Geopolitics has further complicated the forecasting landscape. Wars, sanctions, export restrictions, and strategic industrial policies can reshape global trade patterns almost overnight. Unlike interest-rate cycles or consumer spending trends, geopolitical events rarely follow predictable economic logic. Russia’s invasion of Ukraine, for example, triggered major disruptions in energy and commodity markets that affected inflation and growth far beyond the countries directly involved.
As a result, economists are adapting their methods. Machine-learning techniques are increasingly used to process large datasets and identify patterns that traditional models may overlook. Natural-language processing tools can analyze news reports, corporate earnings calls, and policy statements to detect shifts in sentiment or economic expectations. Yet few economists view these technologies as substitutes for established economic frameworks. Instead, they are becoming additional tools within a broader analytical toolkit.

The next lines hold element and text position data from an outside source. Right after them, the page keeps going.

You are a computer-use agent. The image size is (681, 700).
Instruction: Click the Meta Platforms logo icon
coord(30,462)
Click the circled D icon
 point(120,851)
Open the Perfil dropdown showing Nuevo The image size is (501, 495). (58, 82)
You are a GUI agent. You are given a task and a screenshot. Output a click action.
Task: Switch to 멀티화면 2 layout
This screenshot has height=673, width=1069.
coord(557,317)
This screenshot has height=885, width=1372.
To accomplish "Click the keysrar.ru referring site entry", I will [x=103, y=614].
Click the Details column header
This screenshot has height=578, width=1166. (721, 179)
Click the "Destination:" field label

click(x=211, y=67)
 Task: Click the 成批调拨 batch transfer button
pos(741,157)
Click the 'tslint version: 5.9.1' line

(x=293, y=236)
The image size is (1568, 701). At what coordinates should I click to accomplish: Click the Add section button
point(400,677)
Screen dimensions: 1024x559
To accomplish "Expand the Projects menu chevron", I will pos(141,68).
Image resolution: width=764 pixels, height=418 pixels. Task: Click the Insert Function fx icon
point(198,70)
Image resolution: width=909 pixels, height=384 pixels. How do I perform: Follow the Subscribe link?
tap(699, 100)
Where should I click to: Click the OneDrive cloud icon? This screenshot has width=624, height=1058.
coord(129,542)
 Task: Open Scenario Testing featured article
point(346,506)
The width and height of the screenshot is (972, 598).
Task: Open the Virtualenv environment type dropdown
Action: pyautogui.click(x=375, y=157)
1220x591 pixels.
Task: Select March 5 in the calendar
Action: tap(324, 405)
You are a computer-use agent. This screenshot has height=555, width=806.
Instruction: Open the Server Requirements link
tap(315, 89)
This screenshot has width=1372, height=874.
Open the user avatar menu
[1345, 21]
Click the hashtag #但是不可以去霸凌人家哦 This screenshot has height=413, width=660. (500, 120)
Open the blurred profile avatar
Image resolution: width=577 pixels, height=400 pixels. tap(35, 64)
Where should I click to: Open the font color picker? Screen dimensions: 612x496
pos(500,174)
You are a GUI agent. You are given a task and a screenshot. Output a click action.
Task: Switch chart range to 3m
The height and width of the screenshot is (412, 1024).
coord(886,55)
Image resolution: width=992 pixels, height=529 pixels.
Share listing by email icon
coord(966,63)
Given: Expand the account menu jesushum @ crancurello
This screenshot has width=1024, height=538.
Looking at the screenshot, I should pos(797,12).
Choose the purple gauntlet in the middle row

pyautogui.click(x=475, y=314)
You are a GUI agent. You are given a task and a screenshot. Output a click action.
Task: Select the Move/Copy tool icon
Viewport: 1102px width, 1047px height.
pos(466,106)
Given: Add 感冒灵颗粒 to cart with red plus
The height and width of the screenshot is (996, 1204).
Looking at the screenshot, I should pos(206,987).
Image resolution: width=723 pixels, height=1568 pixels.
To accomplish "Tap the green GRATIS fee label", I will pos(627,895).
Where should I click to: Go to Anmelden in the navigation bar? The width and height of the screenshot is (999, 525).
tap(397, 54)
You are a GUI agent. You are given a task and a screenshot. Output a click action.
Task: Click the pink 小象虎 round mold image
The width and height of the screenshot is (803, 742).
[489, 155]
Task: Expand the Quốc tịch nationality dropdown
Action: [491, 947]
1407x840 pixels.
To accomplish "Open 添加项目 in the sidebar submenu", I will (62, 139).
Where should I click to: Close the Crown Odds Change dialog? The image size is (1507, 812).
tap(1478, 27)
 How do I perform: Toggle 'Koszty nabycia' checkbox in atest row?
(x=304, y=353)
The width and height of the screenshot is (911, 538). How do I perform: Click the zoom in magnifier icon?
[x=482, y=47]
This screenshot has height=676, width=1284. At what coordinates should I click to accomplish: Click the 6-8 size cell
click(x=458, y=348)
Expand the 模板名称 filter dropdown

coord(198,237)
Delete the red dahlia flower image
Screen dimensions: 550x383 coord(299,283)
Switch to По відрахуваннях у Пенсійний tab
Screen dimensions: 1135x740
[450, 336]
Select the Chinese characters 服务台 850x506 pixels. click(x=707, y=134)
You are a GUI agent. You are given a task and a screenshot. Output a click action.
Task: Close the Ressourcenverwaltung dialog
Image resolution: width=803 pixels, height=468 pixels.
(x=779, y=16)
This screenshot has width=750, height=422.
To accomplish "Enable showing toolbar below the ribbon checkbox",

Perhaps the most important change is conceptual rather than technological. Forecasting is gradually moving away from the idea that a single prediction can accurately describe the future. Instead, many institutions now emphasize scenario analysis, presenting a range of possible outcomes and the conditions under which each might occur.
In an era defined by geopolitical uncertainty, fragmented trade networks, rapid technological change, and frequent economic shocks, forecasting is unlikely to become easier. Economic models remain valuable, but their limitations are increasingly apparent. For governments, businesses, and investors, forecasts may be most useful not as precise predictions, but as structured assessments of an uncertain and rapidly evolving world.